**Task instructions:**
(a) In the fitness to practise decision, which three sanctions does the Panel reject as not protecting the public enough?
(b) Continue the fitness to practise decision from the point where it stops.

15. The Panel is satisfied that the Registrant accepts he has a medical condition. But the Panel cannot be satisfied that the Registrant acknowledges there are steps in the form of treatment that he would need to take before any return to work.
16. The Panel has to make a judgment as to whether fitness to practise is impaired as at today’s date. The Panel has taken into account the HCPTS Practice Note: “Finding that Fitness to Practise is Impaired”.
17. The Panel has considered the Personal Component and has concluded on the basis of the evidence from Dr M that the Registrant is not, and will not be, competent or well enough to return to work as an Occupational Therapist until he has received the medical treatment as advised by Dr M.
18. In respect of the Public Component the Panel has concluded that if the Registrant were to practise there would be a risk of harm to patients because of his inability to provide adequate clinical reasoning.
19. The Panel has decided that the Registrant’s fitness to practise is impaired. He does not currently have sufficient competence and there would be a risk to public safety and damage to public confidence in the Occupational Therapist profession if the Panel were to find otherwise.
20. The Panel has considered the appropriate sanction and has taken into account the HCPTS “Indicative Sanctions Policy”. It has received submissions from the HCPC and accepted the advice of the Legal Assessor. The purpose of sanctions is not to be punitive. The primary purpose is to protect members of the public. Relevant other objectives are to maintain the reputation of the Occupational Therapy profession and confidence in this regulatory process.
21. It is not appropriate to make no order, refer for Mediation or impose a Caution as these sanctions do not sufficiently protect the public.
22. The Panel has considered a Conditions of Practice Order. Such an order will be appropriate where a Panel is confident a registrant will adhere to the conditions, is genuinely committed to resolving the issues they seek to address and can be trusted to make a determined effort to do so. Conditions of practice are unlikely to be suitable in cases where a registrant has failed to engage with the fitness to practise process.
23. There is no evidence that the Registrant will adhere to Conditions of Practice. He has failed to engage with this regulatory process and he has indicated that he does not intend to return to practice. The Panel has concluded that a Conditions of Practice Order is therefore not appropriate.

**Stored items:**
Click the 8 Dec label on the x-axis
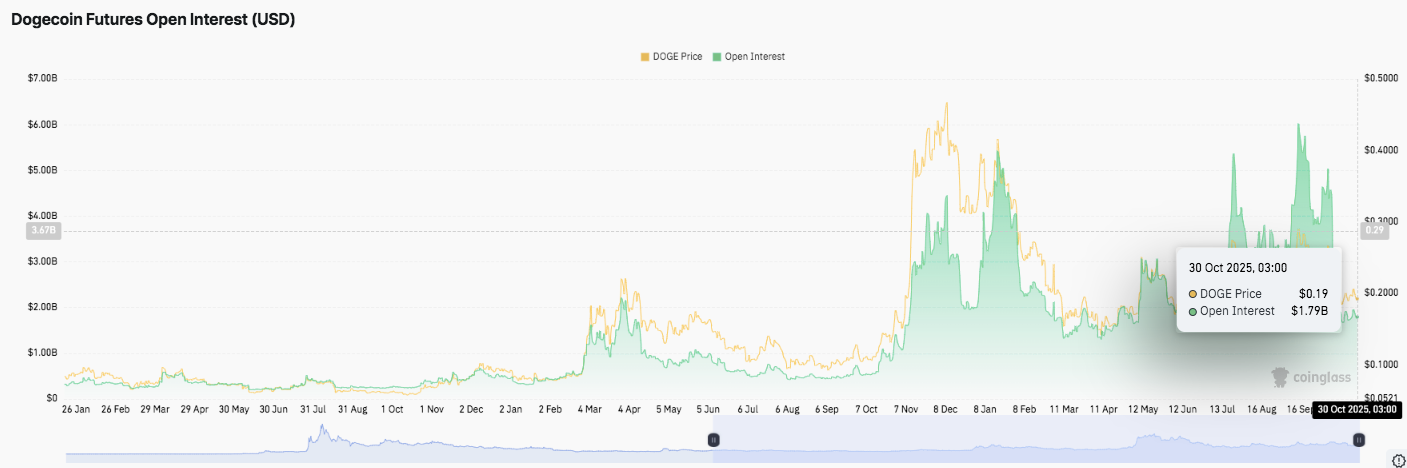This screenshot has height=468, width=1407. click(946, 410)
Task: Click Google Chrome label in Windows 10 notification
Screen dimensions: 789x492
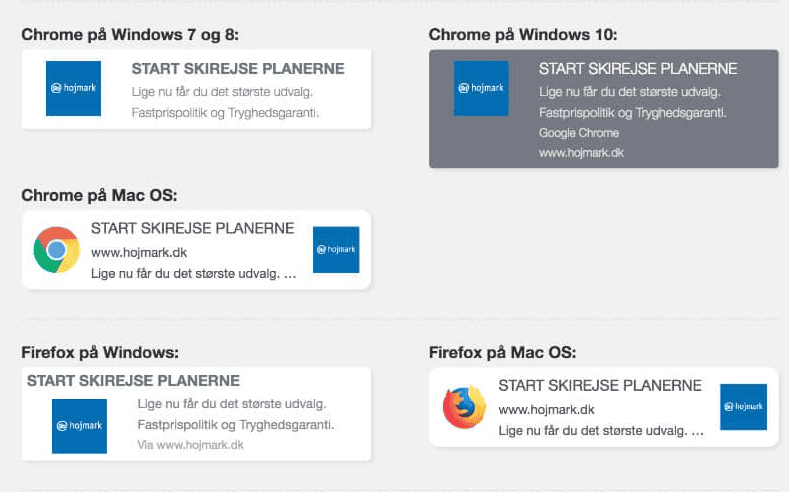Action: tap(579, 133)
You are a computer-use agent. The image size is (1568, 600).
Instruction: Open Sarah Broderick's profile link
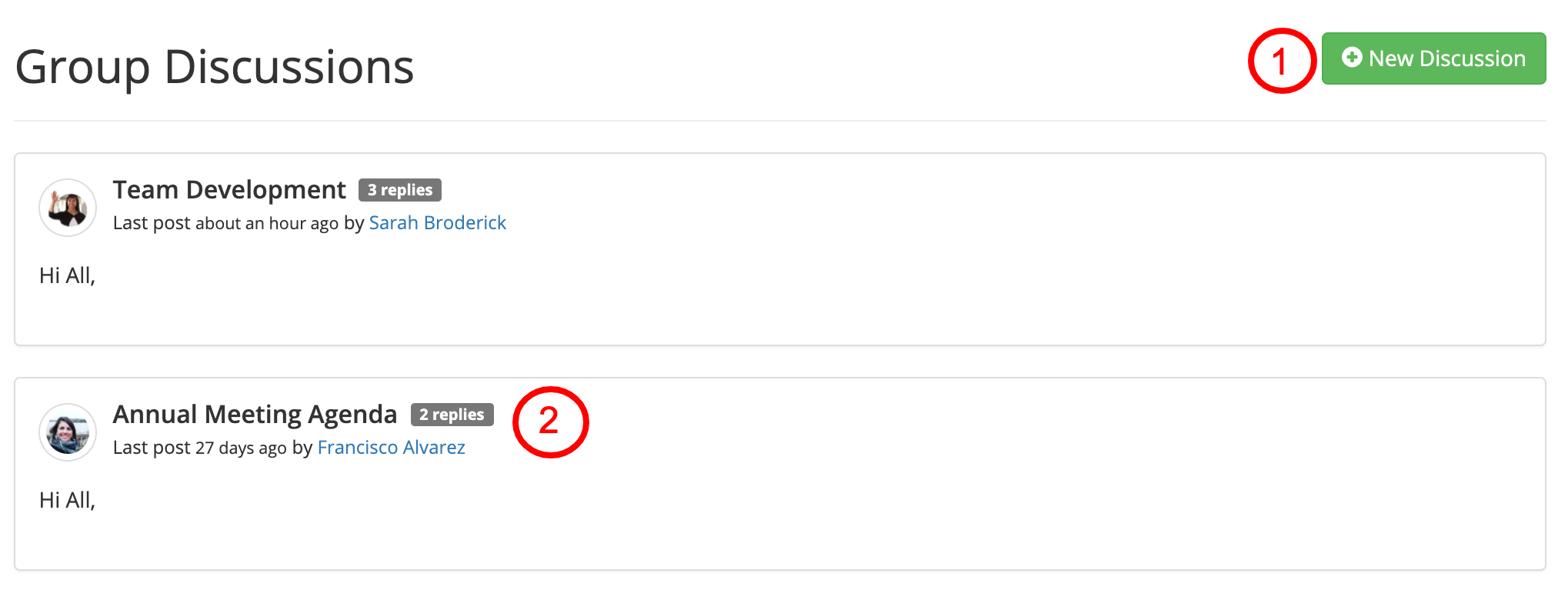pos(438,223)
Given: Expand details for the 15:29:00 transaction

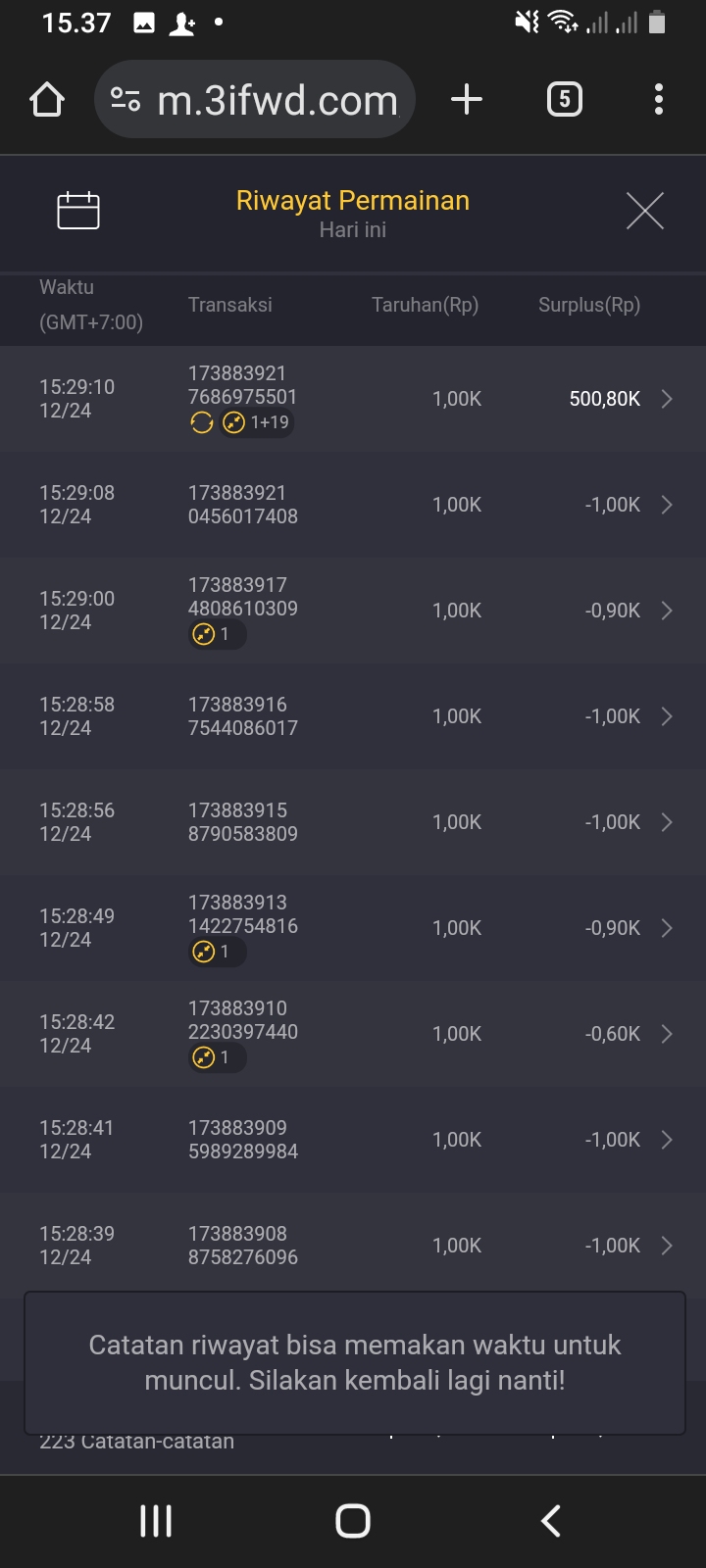Looking at the screenshot, I should pos(667,611).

**Task-by-task outputs:**
(a) Making no order, referring for Mediation, and imposing a Caution.

(b)
24. The Panel has concluded that a Suspension Order for twelve months is the only effective and proportionate order. It is necessary to provide adequate protection for the public and to maintain the reputation of Occupational Therapists and confidence in this regulatory process.
25. The Order of Suspension now imposed will be reviewed before its expiry. It is not open to this Panel to bind a future Reviewing Panel but this Panel believes it will be helpful for any future Reviewing Panel if:
(i) The Registrant personally attends any future review;
(ii) The Registrant provides the Reviewing Panel with evidence or a report from a suitably qualified therapist confirming that the Registrant has undertaken all, or a significant part of the therapies (including the CBT model) as suggested by Dr M in the report now before the Panel;
(iii)The therapist referred to above must be someone who is appropriately qualified to carry out an assessment of as discussed on page 13 of Dr M’s report.
26. The Panel has imposed a Suspension for twelve months to allow sufficient time for the Registrant to provide the information set out above.
27. The Registrant has previously indicated he has no wish to return to the Occupational Therapist profession. The Panel recommends in those circumstances that the HCPC explore with the Registrant a voluntary removal from the Register.
A Final Hearing of the Health Committee took place at 405 Kennington road London from Tuesday 25 July 2017to Wednesday 26 July 2017.